问题
I am using spark sql to join three tables, however i get error with multiple column conditions.
test_table = (T1.join(T2,T1.dtm == T2.kids_dtm, "inner")
.join(T3, T3.kids_dtm == T1.dtm
and T2.room_id == T3.room_id
and T2.book_id == T3.book_id, "inner"))
ERROR:
Traceback (most recent call last):
File "<stdin>", line 4, in <module>
File "/opt/cloudera/parcels/CDH-5.7.0-1.cdh5.7.0.p0.45/lib/spark/python/pyspark/sql/column.py", line 447, in __nonzero__
raise ValueError("Cannot convert column into bool: please use '&' for 'and', '|' for 'or', "

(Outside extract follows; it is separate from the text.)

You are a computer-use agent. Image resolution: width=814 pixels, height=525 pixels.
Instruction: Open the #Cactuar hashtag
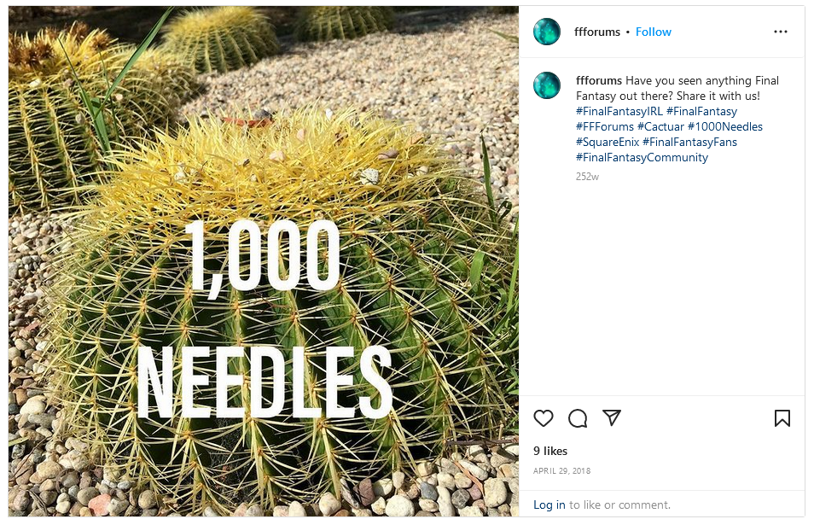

ValueError: Cannot convert column into bool: please use '&' for 'and', '|' for 'or', '~' for 'not' when building DataFrame boolean expressions.
Instead of specifying "and", i have tried putting "&" and "&&" , but none of these work. Any help would be appreciated.
回答1:
Nvm, following works with use of "&" and brackets:
test_table = (T1.join(T2,T1.dtm == T2.kids_dtm, "inner")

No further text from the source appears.